- TO DO -
Set down, exactly as written, every line from the top of the records below to the line containing "Click the line", both ends included, and no others.

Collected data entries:
● ● ● ●
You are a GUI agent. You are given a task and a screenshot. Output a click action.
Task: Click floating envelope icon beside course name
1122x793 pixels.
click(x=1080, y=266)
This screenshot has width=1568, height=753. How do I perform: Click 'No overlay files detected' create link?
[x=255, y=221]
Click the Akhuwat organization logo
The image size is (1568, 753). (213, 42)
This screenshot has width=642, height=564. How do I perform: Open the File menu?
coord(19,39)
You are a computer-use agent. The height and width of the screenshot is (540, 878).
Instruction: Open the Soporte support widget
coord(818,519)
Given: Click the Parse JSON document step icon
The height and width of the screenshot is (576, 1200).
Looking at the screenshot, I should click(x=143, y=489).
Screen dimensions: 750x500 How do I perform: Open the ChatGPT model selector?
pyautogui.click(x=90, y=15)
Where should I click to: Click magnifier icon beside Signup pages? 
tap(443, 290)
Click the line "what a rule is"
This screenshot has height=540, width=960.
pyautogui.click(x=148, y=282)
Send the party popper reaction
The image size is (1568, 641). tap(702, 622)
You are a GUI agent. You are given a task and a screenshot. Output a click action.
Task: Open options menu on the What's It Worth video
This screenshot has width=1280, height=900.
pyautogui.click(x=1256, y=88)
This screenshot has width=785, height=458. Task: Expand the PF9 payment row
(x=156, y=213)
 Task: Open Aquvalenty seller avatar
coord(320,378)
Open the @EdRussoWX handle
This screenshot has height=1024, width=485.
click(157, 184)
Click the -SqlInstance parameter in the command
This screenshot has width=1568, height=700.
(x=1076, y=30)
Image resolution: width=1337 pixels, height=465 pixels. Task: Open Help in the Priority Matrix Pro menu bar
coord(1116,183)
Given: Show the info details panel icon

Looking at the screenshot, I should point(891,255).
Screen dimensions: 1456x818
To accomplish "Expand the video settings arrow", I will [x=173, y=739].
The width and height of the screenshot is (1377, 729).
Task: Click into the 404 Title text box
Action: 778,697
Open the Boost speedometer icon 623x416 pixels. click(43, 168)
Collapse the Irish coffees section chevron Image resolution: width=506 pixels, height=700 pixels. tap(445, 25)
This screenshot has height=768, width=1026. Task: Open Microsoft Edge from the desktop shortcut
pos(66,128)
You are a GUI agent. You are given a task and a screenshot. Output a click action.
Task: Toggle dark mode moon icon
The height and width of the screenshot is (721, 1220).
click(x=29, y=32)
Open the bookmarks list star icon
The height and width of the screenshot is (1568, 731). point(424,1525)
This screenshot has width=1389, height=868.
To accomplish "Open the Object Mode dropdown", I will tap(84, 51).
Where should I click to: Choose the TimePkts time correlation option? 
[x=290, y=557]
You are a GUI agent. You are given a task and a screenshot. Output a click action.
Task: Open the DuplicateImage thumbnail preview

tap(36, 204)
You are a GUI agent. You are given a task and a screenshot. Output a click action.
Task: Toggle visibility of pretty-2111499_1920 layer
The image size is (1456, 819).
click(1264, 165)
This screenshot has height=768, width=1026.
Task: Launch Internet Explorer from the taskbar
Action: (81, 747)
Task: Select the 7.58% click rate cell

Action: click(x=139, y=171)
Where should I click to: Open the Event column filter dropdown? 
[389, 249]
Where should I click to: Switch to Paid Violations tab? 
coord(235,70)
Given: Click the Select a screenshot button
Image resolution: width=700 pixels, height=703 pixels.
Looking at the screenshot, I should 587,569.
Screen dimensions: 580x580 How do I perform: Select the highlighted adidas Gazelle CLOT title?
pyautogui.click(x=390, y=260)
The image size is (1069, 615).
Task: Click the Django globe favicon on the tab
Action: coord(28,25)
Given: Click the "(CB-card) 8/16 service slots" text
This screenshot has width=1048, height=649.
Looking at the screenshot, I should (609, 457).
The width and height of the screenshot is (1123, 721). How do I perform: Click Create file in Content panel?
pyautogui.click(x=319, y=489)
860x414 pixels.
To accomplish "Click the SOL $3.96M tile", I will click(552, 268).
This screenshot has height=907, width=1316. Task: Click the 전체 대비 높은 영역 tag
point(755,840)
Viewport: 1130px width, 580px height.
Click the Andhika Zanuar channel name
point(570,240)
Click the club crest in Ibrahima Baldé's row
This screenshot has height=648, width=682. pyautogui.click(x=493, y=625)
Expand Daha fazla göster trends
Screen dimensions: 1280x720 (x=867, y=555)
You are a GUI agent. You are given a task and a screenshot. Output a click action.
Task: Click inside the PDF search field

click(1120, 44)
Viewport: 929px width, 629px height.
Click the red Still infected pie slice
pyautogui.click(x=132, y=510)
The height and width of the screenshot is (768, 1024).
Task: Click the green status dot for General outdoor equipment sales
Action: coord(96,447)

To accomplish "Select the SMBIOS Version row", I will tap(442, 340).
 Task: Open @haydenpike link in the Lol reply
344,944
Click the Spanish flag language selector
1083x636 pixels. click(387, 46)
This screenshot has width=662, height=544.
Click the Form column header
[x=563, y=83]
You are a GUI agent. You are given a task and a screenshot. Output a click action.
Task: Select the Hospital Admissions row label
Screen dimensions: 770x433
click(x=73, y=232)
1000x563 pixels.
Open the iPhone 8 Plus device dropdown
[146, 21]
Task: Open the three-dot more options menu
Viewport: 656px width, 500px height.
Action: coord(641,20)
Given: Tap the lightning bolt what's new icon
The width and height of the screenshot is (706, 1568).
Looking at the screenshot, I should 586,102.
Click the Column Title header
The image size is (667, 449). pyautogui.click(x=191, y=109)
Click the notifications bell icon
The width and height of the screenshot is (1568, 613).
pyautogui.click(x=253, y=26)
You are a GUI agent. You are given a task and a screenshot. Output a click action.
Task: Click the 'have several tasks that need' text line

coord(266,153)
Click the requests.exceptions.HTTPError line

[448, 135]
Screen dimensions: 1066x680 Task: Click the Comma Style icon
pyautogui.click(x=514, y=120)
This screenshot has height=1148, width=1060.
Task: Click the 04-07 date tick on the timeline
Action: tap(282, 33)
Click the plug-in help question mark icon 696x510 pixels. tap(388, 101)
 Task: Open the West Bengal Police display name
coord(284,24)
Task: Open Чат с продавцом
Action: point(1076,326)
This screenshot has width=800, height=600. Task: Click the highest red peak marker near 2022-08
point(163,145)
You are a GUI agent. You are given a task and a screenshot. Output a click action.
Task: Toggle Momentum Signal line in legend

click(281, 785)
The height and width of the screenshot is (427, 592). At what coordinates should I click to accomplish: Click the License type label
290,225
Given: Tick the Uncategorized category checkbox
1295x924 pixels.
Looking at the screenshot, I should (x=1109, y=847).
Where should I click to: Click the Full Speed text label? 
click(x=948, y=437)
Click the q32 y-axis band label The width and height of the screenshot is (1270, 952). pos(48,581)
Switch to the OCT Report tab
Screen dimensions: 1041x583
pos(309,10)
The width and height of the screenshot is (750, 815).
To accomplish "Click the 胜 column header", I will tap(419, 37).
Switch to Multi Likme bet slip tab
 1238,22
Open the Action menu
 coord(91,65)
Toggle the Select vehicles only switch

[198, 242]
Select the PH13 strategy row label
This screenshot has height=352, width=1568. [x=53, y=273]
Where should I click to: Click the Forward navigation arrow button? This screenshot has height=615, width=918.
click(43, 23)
● ● ● ●
- TASK RESULT -
You are a GUI agent. You are given a task and a screenshot. Output a click action.
Task: Click floating envelope icon beside course name
1122x793 pixels.
click(x=1080, y=266)
This screenshot has width=1568, height=753. How do I perform: Click 'No overlay files detected' create link?
[x=255, y=221]
Click the Akhuwat organization logo
The image size is (1568, 753). (213, 42)
This screenshot has width=642, height=564. How do I perform: Open the File menu?
coord(19,39)
You are a computer-use agent. The height and width of the screenshot is (540, 878).
Instruction: Open the Soporte support widget
coord(818,519)
Given: Click the Parse JSON document step icon
The height and width of the screenshot is (576, 1200).
Looking at the screenshot, I should click(x=143, y=489).
Screen dimensions: 750x500 How do I perform: Open the ChatGPT model selector?
pyautogui.click(x=90, y=15)
Where should I click to: Click magnifier icon beside Signup pages? 
tap(443, 290)
Click the line "what a rule is"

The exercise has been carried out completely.